Loklak Server can maintain a secondary Loklak Server (or a backend server) tuned for storing large amount of data. This enables the primary Loklak Server fetch data in return of pushing all scraped data to the backend.
Lately there was a bug in backend search as a new feature of filtering tweets was added to scraping and indexing, but not for backend search. To fix this issue, I had backtracked the backend search codebase and fix it.
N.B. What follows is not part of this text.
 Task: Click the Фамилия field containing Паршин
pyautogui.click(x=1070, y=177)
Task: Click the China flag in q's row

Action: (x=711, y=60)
Let us discuss how Backend Search works:-
1) When query is made from search endpoint with:
a) source=all
When source is set to all. The first TwitterScraper and Messages from local search server is preferred. If the messages scraped are not enough or no output has been returned for a specific amount of time, then, backend search is initiated
b) source=backend
SearchServlet specifically scrapes directly from backend server.
2) Fetching data from Backend Server
The input parameters fetched from the client is feeded into DAO.searchBackend method. The list of backend servers fetched from config file. Now using these input parameters and backend servers, the required data is scraped and output to the client.
In DAO.searchOnOtherPeers method. the request is sent to multiple servers and they are arranged in order of better response rates. This method invokes SearchServlet.search method for sending request to the mentioned servers.
List<String> remote = getBackendPeers(); if (remote.size() > 0) { // condition deactivated because we need always at least one peer Timeline tt = searchOnOtherPeers(remote, q, filterList, order, count, timezoneOffset, where, SearchServlet.backend_hash, timeout); if (tt != null) tt.writeToIndex(); return tt; }
3) Creation of request url and sending requests
The request url is created according to the input parameters passed to SearchServlet.search method. Here the search url is created according to input parameters and request is sent to the respective servers to fetch the required messages.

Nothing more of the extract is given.